(Stored data entries)
- Opening Delimiter -

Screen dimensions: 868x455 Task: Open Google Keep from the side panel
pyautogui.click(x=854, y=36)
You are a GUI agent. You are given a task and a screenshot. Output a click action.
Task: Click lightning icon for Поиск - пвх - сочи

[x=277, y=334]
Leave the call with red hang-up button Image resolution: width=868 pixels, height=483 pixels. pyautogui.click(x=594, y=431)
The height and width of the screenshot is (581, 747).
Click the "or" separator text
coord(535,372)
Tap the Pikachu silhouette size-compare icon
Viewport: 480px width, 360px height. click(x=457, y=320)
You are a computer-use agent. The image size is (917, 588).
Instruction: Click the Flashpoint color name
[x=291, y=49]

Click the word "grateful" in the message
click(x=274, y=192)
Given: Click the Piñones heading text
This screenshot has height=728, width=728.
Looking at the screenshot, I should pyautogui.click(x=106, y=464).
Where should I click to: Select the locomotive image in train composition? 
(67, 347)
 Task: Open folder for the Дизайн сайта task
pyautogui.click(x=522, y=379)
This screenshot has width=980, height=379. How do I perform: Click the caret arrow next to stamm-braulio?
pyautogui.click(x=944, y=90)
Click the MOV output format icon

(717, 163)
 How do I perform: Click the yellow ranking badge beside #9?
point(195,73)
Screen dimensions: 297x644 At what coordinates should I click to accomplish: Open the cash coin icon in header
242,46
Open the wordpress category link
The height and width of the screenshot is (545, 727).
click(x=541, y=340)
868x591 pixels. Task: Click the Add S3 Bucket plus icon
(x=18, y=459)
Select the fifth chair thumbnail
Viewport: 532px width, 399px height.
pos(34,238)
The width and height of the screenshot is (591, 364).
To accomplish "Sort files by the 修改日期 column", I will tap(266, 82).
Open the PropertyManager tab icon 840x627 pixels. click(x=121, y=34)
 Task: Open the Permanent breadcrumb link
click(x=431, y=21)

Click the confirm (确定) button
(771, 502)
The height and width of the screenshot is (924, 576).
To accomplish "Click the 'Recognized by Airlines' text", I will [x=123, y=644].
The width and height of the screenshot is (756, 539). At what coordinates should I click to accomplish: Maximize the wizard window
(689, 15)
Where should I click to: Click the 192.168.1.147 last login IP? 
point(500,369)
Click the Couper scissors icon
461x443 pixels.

- Closing Delimiter -

WHAT THE TASK REQUIRES. Set down, word for word, every line from the line that holds "Open the PropertyManager" to the end of the entries above, including both ends.

SOLUTION FOR THIS EXERCISE.
Open the PropertyManager tab icon 840x627 pixels. click(x=121, y=34)
 Task: Open the Permanent breadcrumb link
click(x=431, y=21)

Click the confirm (确定) button
(771, 502)
The height and width of the screenshot is (924, 576).
To accomplish "Click the 'Recognized by Airlines' text", I will [x=123, y=644].
The width and height of the screenshot is (756, 539). At what coordinates should I click to accomplish: Maximize the wizard window
(689, 15)
Where should I click to: Click the 192.168.1.147 last login IP? 
point(500,369)
Click the Couper scissors icon
461x443 pixels.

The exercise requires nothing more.